- Hoseynabad Location within Iran
- Coordinates: 36°00′59″N 59°03′28″E﻿ / ﻿36.01639°N 59.05778°E
- Country: Iran
- Province: Razavi Khorasan
- County: Zeberkhan
- District: Eshaqabad
- Rural District: Heshmatiyeh

Population (2016)
- • Total: 368
- Time zone: UTC+3:30 (IRST)

= Hoseynabad, Zeberkhan =

Village in Razavi Khorasan province, Iran

Hoseynabad (حسين اباد) (Note: Also romanized as Ḩoseynābād) is a village in Heshmatiyeh Rural District of Eshaqabad District in Zeberkhan County, Razavi Khorasan province, Iran.

==Demographics==
===Population===
At the time of the 2006 National Census, the village's population was 373 in 96 households, when it was in Eshaqabad Rural District of the former Zeberkhan District in Nishapur County.
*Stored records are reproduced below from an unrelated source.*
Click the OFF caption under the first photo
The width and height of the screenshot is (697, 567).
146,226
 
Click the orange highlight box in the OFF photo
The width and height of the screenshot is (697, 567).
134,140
The following census in 2011 counted 362 people in 100 households. The 2016 census measured the population of the village as 368 people in 111 households.

In 2020, the district was separated from the county in the establishment of Zeberkhan County. The rural district was transferred to the new Eshaqabad District, and Hoseynabad was transferred to Heshmatiyeh Rural District created in the same district.